From 2017-22, cat losses skewed heavily to a combination of the ILS market, reinsurers and the London market. It seems 2023 could mark a decisive shift in the paradigm.

Reinsurers achieved rate rises of 40% to 70% on loss-free cat excess-of-loss treaties at January 1. But, potentially as consequential were the increases in retention that were directly imposed or encouraged via prohibitively high rates.

The changes were more variable than rate, with some cedants managing to hold their retentions, many having to increase 25%+, and some required to double. But all told, there was a concerted push to scale back the coverage below a one-in-10-year return period, with limit very difficult to obtain below this threshold.

This was combined with a further dialling back of the availability of quota-share capacity, with some blue-chip insurers dropping proportional cat deals.
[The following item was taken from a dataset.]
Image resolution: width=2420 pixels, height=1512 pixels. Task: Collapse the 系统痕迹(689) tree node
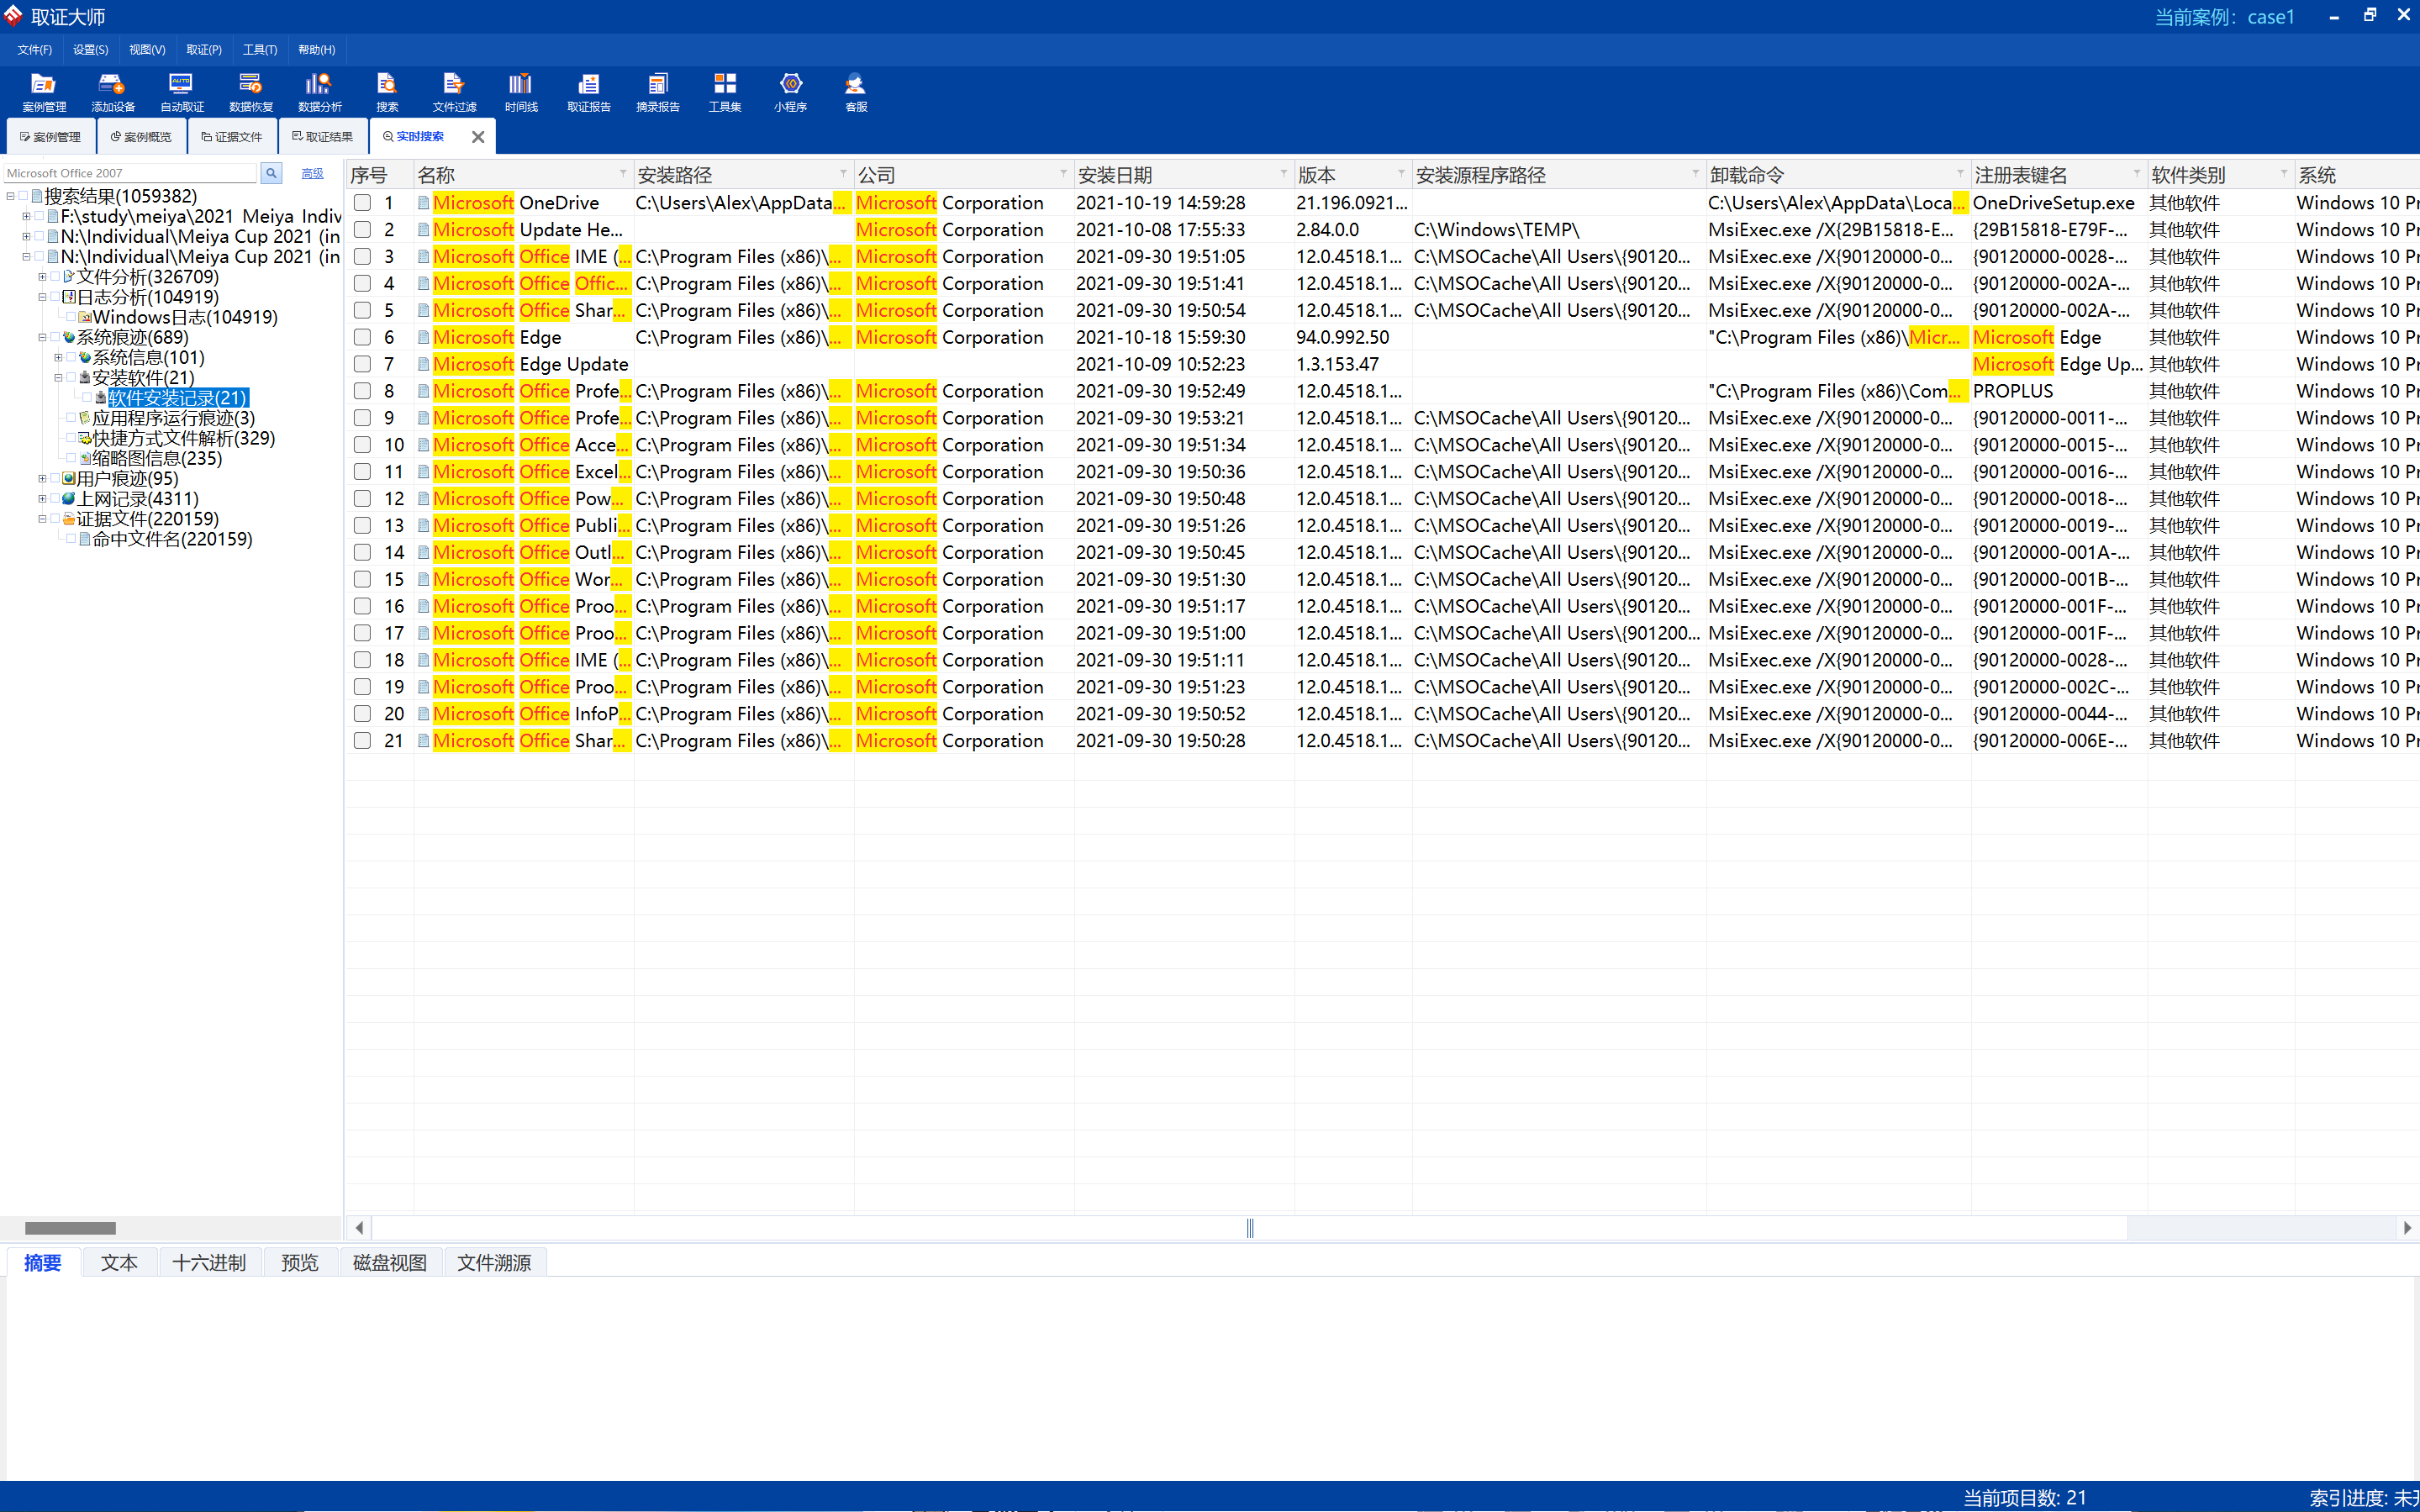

There was an even more pronounced effort from reinsurers to eliminate aggregate deals, with Zurich dropping its deal, and Travelers one of its two aggs.

As predicted back in August last year, the tighter reinsurance market has left insurers facing challenging trade-offs. (For background see: Bonfire of cat limits: Trade-offs loom for the primary market)
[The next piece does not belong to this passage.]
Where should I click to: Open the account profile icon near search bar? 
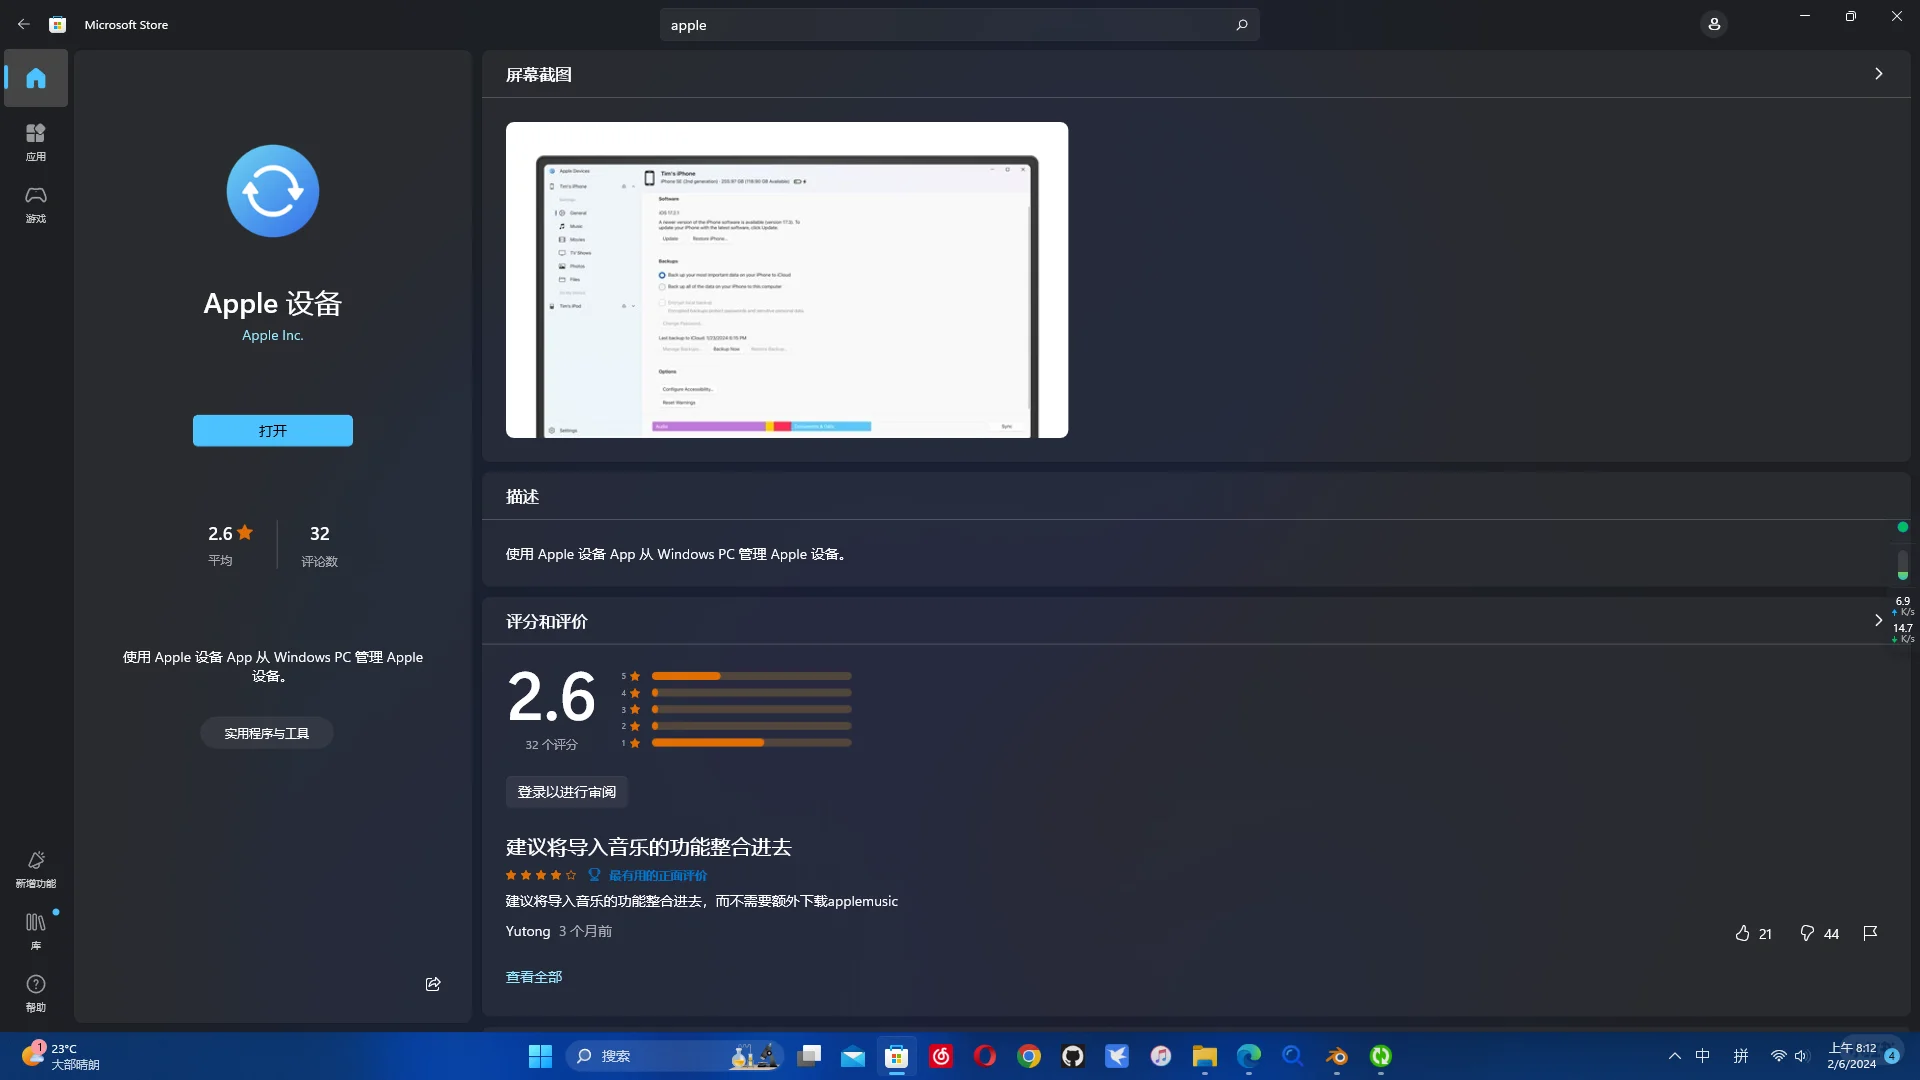[x=1714, y=24]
The choices are particularly stark in the homeowners’ market. Here insurers find themselves caught between the rock of an unprofitable and volatile book with reduced reinsurance support, and often populist regulators restricting their room for maneuver in the admitted market.
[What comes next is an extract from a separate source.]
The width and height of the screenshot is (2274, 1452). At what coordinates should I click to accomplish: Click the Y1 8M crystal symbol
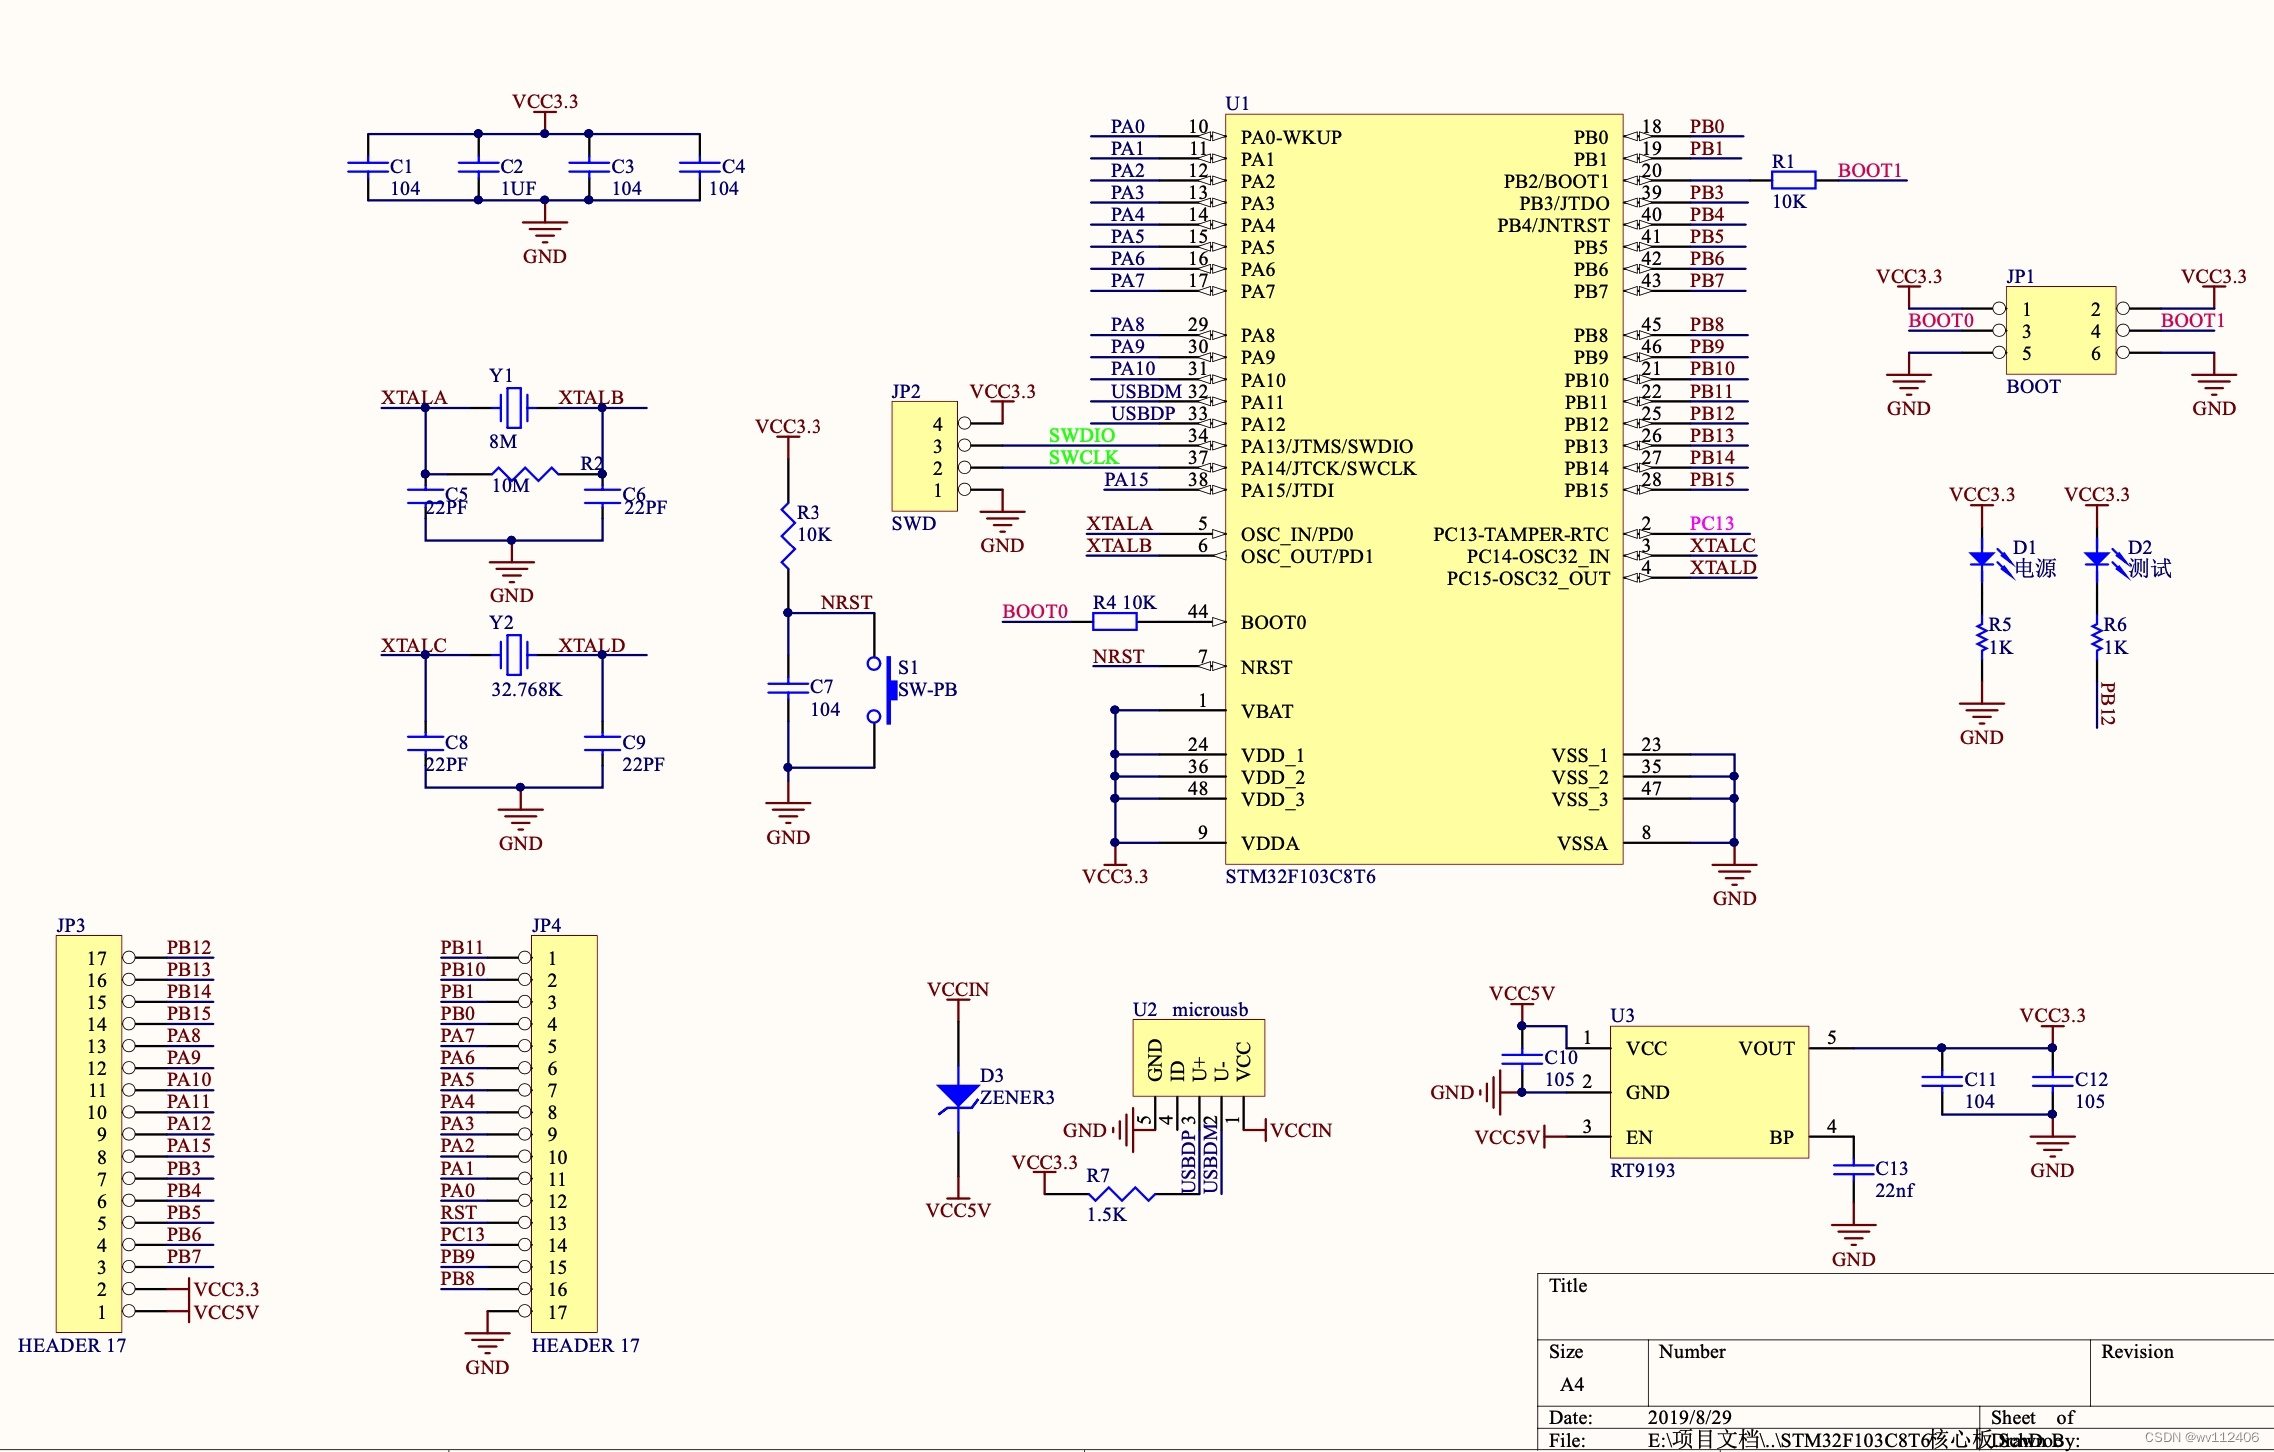click(513, 407)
Particularly in California where wildfire risk magnifies the issues, this has left some insurers playing a game of brinksmanship with the regulator around withdrawal from one of their largest markets.

On the commercial lines side, insurers may be forced to choose between buying expensive bottom layers and securing the significant increase in vertical limit they need to reflect inflation around building material costs/labor.

And, of course, they face a trade-off between increased projected profitability from surging primary rates, and material increases in volatility.

All the while, insurers have to balance the need to maintain their value proposition to customers and brokers.

The more they slash lines, increase retentions, and restrict coverage the more they undermine the perceived relevance of the industry and damage relationships. The six rounds of rate rises customers have been asked to absorb only exacerbates this challenge.

A problem that isn’t going away any time soon

Stepping back, it is clear that insureds, brokers, carriers and, ultimately, government are still wrestling with the question of where cat risk should sit in the value chain and how enough money can be injected into the system to make it sustainable.

It is not clear in a period when climate change is driving a secular increase in loss costs, exacerbated by other man-made factors, that there is a satisfactory answer at this stage.

Insureds continue to want a free lunch (or perhaps a free roof). Governments don’t want to underwrite major new liabilities. Insurance commissioners don’t want stones thrown at them for rate rises. Carriers don’t want to absorb underwriting losses, or to have more volatile earnings.

The problem isn’t going away anytime soon.